== Extrait de référence ==

--*--

Quelle est la durée de vie des infos recueillies ?
Toute donnée à caractère personnel ne peut faire l'objet d’une conservation supérieure à 25 mois.
Quelle exécution est faite par la CJUE de la règlementation des cookies ?
Dans sa décision Planet49, une société de droit allemand avait mis en place un jeu concours nécessitant, pour participer, de cocher des cases afin de consentir à l'installation de cookies publicitaires. La première case, non pré-cochée, visait à obtenir l'autorisation des utilisateurs à recevoir des offres promotionnelles.
La seconde, déterminante, était déjà pré-cochée et visait à valider le consentement des utilisateurs à installer des cookies sur leur appareil afin de récolter leurs données personnelles à des fins commerciales.
Rappelons à ce titre, que la directive 2002/58/CE avait mis en place un processus d'acceptation systématique des cookies pour naviguer sur un site dit "opt-out", que la directive 2009/136/CE est venue modifier en instituant un système requérant le consentement actif de l'internaute.
Le terme de "consentement actif" a ici toute son importance puisque cela signifie, pour la première fois, que l'utilisateur doit expressément manifester son accord et que son consentement ne peut être présumé.
La garantie du consentement obtenue est aujourd'hui d'autant plus grande qu’il ressort de la décision Planet49 que le doute doit bénéficier aux utilisateurs.
Ainsi, une case pré-cochée ne permet pas de déterminer avec certitude si l'utilisateur a activement consenti au traitement de ses données personnelles ou bien s'il n'y a tout simplement pas prêté attention.
Cette décision est rendue au visa de l’article 4,11 du RGPD du 21 mai 2019 définissant le consentement comme “toute manifestation de volonté, libre, spécifique, éclairée et univoque par laquelle la personne concernée accepte, par une déclaration ou par un acte positif clair, que des données à caractère personnel la concernant fasse l’objet d’un traitement”.
Il met ainsi en lumière deux éléments essentiels, à savoir la nécessité d’établir le consentement totalement libre et éclairé de l’utilisateur :
- Le consentement libre : cette notion est reprise par les juridictions, dans le prolongement du travail effectué par le législateur européen au travers du RGPD, et confirme la nécessité pour l’utilisateur de donner librement son consentement à la collecte de ses données à caractère personnel.

--*--

== Enregistrements fournis ==
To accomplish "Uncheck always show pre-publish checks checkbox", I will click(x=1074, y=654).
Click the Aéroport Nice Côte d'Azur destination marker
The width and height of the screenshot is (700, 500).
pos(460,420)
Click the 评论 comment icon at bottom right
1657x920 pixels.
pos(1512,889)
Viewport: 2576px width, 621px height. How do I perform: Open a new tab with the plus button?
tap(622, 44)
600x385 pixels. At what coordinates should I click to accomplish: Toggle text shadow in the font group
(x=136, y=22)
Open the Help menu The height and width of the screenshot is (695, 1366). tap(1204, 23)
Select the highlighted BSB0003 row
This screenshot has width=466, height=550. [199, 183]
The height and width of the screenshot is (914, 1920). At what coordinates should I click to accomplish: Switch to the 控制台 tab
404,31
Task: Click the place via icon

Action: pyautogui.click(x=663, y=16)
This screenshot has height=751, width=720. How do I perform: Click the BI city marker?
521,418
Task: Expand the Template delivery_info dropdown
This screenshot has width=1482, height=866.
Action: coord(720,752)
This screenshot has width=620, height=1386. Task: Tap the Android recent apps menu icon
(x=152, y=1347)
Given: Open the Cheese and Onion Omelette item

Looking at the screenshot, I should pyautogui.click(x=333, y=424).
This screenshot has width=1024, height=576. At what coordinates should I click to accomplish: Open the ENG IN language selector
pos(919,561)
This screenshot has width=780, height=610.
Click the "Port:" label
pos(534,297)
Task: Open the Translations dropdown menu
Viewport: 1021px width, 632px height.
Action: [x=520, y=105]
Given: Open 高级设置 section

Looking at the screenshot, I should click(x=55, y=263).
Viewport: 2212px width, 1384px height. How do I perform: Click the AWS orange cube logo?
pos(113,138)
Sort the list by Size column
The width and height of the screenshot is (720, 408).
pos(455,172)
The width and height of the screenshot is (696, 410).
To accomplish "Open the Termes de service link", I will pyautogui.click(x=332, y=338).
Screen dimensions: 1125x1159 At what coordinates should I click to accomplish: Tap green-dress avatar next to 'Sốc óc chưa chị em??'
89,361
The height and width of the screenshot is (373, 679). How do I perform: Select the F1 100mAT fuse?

--*--

== Consignes ==
a: Substituez "concours en ligne" à "jeu concours" dans le passage de l'extrait sur les cookies qui va de "Dans sa décision" jusqu'à "des offres promotionnelles.", puis reproduisez ce passage ainsi modifié.
b: Reprenez sous la forme d'un tableau Markdown à deux colonnes, « N° » et « Ligne », le passage des enregistrements qui va de la ligne contenant "Open the Help" jusqu'à celle contenant "will pyautogui.click(x=332, y=338).", ces deux lignes comprises. Numérotez chaque ligne et omettez les lignes vides.
L'extrait et les enregistrements constituent deux ensembles distincts.

== Réponses dans l'ordre ==
a:
Dans sa décision Planet49, une société de droit allemand avait mis en place un concours en ligne nécessitant, pour participer, de cocher des cases afin de consentir à l'installation de cookies publicitaires. La première case, non pré-cochée, visait à obtenir l'autorisation des utilisateurs à recevoir des offres promotionnelles.

b:
| N° | Ligne |
|---|---|
| 1 | Open the Help menu The height and width of the screenshot is (695, 1366). tap(1204, 23) |
| 2 | Select the highlighted BSB0003 row |
| 3 | This screenshot has width=466, height=550. [199, 183] |
| 4 | The height and width of the screenshot is (914, 1920). At what coordinates should I click to accomplish: Switch to the 控制台 tab |
| 5 | 404,31 |
| 6 | Task: Click the place via icon |
| 7 | Action: pyautogui.click(x=663, y=16) |
| 8 | This screenshot has height=751, width=720. How do I perform: Click the BI city marker? |
| 9 | 521,418 |
| 10 | Task: Expand the Template delivery_info dropdown |
| 11 | This screenshot has width=1482, height=866. |
| 12 | Action: coord(720,752) |
| 13 | This screenshot has width=620, height=1386. Task: Tap the Android recent apps menu icon |
| 14 | (x=152, y=1347) |
| 15 | Given: Open the Cheese and Onion Omelette item |
| 16 | Looking at the screenshot, I should pyautogui.click(x=333, y=424). |
| 17 | This screenshot has width=1024, height=576. At what coordinates should I click to accomplish: Open the ENG IN language selector |
| 18 | pos(919,561) |
| 19 | This screenshot has width=780, height=610. |
| 20 | Click the "Port:" label |
| 21 | pos(534,297) |
| 22 | Task: Open the Translations dropdown menu |
| 23 | Viewport: 1021px width, 632px height. |
| 24 | Action: [x=520, y=105] |
| 25 | Given: Open 高级设置 section |
| 26 | Looking at the screenshot, I should click(x=55, y=263). |
| 27 | Viewport: 2212px width, 1384px height. How do I perform: Click the AWS orange cube logo? |
| 28 | pos(113,138) |
| 29 | Sort the list by Size column |
| 30 | The width and height of the screenshot is (720, 408). |
| 31 | pos(455,172) |
| 32 | The width and height of the screenshot is (696, 410). |
| 33 | To accomplish "Open the Termes de service link", I will pyautogui.click(x=332, y=338). |